Bartók’s illustrations show a miniature kiwi, small enough to fit into the palm on Number Thirteen’s hand – and remember, he’s pretty small himself.

Frankly, Number Thirteen is such a wimp and coward that it’s hard to sympathize with him. All of the Home’s mean human adults have names like Sneezeweed, Bonegrubber, and Bunmuncher. Carbuncle could be accepted, but this quickly becomes ridiculous. Dickens’ characters had funny names, but not completely unbelievable ones. How hard would it be for Miss Carbuncle to give Number Thirteen a name instead of a number?

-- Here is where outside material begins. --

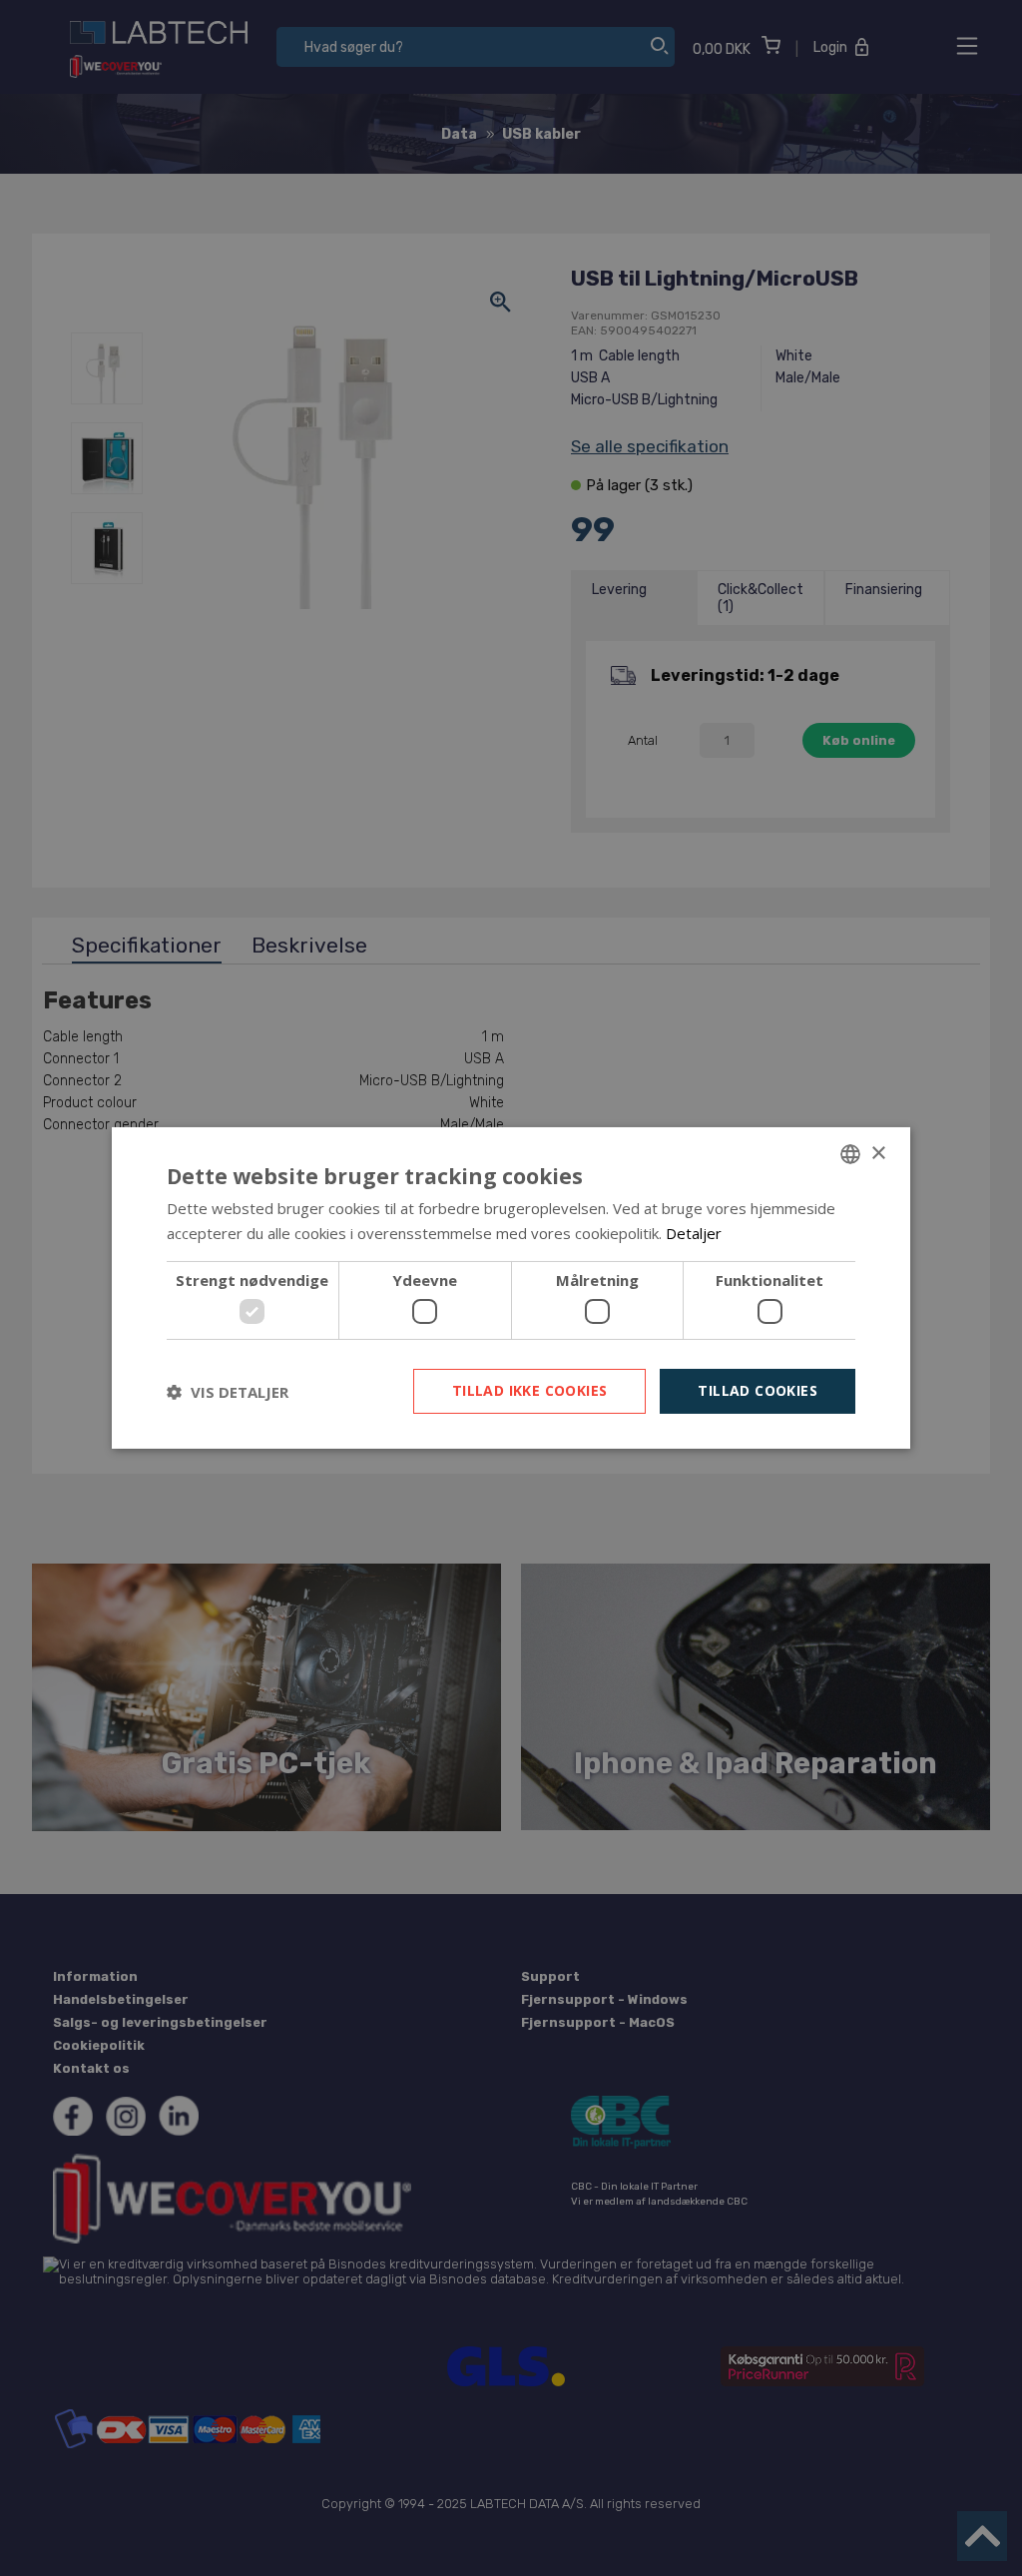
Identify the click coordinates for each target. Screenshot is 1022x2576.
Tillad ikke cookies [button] (530, 1390)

Trinket gives Number Thirteen a real name – Arthur – and persuades him to escape from the Home with her to the Great White City. She gets into the Home’s files and finds out the address in Lumentown where he came from.

Arthur finds wonders in Lumentown that are as fantastic as what Alice finds in Wonderland. Many of them are animal-related, such as Quintus, another rat groundling who is Bartók’s version of Dickens’ Artful Dodger:

“The group made a semicircle around Quintus and Arthur. They were a motly crew of all shapes, sizes, and ages, although none of them looked as young as Arthur. There was a rather corpulent mole-porcupine groundling, a white weasel groundling, a groundling who was part English setter, an anteater groundling, a raccoon groundling, a stern-looking rabbit person, and a creature in a bottle-green trilby. Arthur had never seen such a peculiar-looking groundling. He had the face of an aye-aye and the body of a small hunched-over man.” (p. 193)

If you want bizarre creatures and don’t mind an imagination that sometimes descends into silliness, The Wonderling (cover by the author) is full of them.